There may be shining worlds beyond this. There may be holy cities with golden streets. There may be robes of righteousness and trees of life. What we need to do, as Christians, is to take care of the world in which we now live, build first-class holy cities here, see that the streets are well paved, and the sewers in order, put fit clothing on the backs of the poor, fill the mouths of the hungry with actual bread, make the hours of labor minimum, and the hours of personal culture maximum, and thus weave a garment of civic, social and individual righteousness that shall stand the test of this world or any other.
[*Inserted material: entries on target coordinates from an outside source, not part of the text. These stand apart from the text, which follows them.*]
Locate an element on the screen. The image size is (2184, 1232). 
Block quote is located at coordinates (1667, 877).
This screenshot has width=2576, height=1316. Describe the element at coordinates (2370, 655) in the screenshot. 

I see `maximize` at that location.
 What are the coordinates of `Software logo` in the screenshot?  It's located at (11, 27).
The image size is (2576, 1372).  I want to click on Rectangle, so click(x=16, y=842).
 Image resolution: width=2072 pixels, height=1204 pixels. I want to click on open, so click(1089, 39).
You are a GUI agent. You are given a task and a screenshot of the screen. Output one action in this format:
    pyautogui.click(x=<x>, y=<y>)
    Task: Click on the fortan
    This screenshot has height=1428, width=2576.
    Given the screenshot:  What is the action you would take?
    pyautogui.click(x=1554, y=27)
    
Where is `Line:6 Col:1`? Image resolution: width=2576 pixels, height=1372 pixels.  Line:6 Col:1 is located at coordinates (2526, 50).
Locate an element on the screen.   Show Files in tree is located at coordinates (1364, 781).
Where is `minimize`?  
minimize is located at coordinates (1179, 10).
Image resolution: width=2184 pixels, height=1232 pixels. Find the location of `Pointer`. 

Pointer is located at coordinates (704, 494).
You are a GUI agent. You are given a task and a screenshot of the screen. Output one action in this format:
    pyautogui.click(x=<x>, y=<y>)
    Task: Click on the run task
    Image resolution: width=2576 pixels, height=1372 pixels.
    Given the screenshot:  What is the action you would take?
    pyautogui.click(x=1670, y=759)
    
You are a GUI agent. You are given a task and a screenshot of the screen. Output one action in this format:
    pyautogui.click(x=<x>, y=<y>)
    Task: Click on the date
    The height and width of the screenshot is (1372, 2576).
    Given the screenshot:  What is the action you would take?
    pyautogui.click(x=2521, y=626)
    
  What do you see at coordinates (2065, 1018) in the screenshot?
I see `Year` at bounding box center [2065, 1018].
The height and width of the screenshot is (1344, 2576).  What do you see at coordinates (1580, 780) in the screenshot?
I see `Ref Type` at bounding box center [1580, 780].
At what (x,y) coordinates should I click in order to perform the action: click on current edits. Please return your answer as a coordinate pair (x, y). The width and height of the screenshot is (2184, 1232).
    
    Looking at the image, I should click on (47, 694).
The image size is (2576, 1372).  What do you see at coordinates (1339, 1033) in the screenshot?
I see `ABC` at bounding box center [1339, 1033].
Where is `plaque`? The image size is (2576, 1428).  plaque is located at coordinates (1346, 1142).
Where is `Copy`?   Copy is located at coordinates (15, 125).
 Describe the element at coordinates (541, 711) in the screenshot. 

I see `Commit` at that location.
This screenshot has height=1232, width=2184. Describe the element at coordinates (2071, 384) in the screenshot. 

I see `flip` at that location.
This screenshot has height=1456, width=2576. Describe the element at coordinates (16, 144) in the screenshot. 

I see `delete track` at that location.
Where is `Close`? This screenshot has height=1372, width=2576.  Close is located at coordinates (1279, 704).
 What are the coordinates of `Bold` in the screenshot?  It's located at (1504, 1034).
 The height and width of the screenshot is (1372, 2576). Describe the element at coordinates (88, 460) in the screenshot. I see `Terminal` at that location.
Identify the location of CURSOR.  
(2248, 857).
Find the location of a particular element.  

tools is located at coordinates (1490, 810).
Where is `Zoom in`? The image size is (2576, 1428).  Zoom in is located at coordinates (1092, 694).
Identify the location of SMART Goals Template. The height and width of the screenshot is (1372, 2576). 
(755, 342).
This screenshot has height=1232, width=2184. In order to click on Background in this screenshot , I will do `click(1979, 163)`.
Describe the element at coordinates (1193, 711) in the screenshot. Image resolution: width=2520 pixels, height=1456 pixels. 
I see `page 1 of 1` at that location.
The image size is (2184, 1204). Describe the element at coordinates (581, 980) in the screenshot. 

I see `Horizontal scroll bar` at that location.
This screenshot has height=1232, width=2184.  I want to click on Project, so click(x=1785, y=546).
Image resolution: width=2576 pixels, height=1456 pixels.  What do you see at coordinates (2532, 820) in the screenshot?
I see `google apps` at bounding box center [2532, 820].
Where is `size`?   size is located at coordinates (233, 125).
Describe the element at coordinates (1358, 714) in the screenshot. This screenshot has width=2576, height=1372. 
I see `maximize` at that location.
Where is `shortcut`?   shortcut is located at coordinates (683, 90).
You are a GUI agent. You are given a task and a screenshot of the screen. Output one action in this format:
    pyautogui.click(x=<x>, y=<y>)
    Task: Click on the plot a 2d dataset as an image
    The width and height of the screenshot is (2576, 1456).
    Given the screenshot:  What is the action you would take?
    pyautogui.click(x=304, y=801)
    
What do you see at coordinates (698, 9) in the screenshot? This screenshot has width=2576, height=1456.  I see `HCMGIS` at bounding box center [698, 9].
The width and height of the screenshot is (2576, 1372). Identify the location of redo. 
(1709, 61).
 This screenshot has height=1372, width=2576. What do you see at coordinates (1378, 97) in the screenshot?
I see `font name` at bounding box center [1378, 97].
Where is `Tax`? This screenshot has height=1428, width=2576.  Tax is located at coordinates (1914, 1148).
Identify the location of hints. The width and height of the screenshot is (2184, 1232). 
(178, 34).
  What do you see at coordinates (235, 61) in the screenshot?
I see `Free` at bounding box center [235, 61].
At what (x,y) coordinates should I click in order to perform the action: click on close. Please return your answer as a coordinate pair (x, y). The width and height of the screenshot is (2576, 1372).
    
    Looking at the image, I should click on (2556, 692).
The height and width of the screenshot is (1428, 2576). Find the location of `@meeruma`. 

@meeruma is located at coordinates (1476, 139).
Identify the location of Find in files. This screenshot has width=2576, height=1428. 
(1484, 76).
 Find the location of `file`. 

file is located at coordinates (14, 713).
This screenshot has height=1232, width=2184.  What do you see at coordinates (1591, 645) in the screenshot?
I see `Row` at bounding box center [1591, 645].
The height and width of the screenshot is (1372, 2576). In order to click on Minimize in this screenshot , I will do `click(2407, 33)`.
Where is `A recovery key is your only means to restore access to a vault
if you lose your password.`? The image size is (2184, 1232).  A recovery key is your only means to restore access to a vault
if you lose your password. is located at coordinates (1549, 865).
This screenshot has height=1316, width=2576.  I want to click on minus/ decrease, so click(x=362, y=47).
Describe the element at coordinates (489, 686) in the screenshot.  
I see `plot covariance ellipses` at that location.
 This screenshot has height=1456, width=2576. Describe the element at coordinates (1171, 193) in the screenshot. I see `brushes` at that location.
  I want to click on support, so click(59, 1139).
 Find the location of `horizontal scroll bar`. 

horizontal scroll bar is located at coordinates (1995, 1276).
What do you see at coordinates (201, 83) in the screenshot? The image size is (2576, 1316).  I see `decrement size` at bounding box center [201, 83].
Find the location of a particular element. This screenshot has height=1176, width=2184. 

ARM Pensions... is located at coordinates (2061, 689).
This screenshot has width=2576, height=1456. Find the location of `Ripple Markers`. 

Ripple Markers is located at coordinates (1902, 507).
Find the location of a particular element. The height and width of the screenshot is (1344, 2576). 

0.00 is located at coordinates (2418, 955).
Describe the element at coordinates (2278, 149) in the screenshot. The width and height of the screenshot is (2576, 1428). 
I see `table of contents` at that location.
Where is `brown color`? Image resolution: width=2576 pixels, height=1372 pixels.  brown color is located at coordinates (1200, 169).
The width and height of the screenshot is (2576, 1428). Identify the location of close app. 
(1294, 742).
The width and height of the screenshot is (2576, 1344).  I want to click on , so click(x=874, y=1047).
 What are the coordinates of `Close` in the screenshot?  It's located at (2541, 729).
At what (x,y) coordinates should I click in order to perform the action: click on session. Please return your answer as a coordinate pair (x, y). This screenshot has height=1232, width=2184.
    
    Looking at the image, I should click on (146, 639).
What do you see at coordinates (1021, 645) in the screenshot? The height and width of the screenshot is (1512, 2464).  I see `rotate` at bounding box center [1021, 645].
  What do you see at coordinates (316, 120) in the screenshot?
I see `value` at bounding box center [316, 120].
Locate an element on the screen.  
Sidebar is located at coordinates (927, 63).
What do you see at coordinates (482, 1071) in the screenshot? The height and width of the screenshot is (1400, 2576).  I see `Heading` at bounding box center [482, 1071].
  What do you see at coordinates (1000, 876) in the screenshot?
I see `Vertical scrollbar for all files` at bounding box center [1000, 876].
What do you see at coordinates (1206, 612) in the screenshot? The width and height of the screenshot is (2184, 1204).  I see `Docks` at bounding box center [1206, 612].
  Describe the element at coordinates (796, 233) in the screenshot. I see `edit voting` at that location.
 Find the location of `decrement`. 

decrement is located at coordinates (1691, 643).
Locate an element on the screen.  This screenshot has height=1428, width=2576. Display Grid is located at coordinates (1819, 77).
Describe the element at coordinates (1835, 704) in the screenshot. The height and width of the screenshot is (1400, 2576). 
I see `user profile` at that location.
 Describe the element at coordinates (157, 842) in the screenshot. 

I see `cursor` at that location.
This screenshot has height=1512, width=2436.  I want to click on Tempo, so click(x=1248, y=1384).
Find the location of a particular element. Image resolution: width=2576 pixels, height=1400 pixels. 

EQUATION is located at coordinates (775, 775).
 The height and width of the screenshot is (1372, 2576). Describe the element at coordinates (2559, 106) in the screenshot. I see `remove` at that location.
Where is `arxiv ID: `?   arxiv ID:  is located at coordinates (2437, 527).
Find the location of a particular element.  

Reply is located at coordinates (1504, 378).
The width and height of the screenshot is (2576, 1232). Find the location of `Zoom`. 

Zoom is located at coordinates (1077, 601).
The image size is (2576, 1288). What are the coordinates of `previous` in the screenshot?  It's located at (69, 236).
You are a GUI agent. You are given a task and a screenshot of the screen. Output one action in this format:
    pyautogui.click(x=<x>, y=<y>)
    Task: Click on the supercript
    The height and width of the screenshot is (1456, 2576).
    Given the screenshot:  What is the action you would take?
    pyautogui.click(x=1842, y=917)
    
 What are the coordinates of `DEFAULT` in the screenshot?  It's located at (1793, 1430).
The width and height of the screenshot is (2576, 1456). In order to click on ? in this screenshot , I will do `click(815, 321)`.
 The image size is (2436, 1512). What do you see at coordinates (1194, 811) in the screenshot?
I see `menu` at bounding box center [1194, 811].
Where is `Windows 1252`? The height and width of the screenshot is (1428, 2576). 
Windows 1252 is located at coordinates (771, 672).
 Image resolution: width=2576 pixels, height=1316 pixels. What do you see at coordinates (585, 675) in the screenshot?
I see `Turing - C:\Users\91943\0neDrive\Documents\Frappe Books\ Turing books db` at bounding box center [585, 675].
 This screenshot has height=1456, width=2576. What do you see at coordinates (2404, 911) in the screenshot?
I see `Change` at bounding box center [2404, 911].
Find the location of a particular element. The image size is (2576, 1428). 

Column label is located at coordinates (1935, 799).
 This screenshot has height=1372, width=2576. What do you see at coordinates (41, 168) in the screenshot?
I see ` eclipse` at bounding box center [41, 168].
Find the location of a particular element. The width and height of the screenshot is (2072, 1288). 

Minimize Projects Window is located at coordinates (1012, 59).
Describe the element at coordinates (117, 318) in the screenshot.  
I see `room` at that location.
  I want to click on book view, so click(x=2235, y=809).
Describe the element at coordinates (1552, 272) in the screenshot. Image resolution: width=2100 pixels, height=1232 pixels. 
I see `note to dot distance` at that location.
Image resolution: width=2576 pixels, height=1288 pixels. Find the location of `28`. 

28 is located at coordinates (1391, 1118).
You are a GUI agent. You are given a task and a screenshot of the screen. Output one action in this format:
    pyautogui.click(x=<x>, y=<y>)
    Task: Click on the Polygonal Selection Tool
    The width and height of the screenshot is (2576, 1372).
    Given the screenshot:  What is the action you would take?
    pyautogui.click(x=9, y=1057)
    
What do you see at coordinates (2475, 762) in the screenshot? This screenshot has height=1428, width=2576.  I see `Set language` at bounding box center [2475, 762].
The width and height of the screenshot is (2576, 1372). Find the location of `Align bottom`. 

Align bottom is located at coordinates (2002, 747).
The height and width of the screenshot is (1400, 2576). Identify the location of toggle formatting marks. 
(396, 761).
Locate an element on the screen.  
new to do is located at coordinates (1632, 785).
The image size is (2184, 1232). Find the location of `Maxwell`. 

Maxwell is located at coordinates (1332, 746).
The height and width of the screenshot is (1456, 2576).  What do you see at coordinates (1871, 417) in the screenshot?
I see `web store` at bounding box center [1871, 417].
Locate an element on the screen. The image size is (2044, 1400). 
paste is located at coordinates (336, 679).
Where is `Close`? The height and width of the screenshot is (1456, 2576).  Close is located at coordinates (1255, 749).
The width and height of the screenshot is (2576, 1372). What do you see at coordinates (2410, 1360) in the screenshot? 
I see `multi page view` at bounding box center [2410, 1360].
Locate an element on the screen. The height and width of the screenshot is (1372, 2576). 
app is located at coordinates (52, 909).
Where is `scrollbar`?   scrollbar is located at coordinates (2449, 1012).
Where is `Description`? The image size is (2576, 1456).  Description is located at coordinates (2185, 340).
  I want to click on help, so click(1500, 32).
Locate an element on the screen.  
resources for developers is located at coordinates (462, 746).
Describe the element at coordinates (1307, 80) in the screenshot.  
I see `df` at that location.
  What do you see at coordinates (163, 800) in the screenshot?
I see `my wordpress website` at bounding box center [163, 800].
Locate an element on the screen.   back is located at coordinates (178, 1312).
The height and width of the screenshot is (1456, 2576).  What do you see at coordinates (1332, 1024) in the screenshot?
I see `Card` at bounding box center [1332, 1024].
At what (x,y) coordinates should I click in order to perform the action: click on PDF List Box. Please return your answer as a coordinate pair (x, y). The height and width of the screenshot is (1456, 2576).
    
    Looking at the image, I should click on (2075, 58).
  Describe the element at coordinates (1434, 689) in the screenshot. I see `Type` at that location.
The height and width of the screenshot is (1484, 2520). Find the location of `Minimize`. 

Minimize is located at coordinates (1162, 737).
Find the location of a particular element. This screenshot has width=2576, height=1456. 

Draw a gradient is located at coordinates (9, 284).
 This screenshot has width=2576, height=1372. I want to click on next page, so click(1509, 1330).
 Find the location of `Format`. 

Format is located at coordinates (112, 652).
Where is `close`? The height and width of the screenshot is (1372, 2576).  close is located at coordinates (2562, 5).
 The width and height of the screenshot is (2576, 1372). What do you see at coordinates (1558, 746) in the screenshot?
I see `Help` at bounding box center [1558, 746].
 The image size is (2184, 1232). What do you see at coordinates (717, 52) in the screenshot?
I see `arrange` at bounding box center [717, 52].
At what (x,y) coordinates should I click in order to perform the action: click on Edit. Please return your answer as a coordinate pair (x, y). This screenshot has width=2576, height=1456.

In other words, we are to live the life that now is—and let that which is to come take care of itself.
This is the trend of the modern drift.
It is an endeavor to bring the church down out of the clouds, place it on the level of human experience, meet present human needs in practical ways, and establish a system of natural, rational and universal ethics.
And yet—in spite of this widely heralded liberalism; in spite of the effort to accommodate itself to the rationalism, the unbelief and downright infidelity of the hour; in spite of the determination to cut loose from the primaries of the first century and ally itself with the fast-going advance of the twentieth, this movement in the name of Christianity has not succeeded in winning and holding the multitude either to a personal and modified Christ, or to a reorganized and elastic church.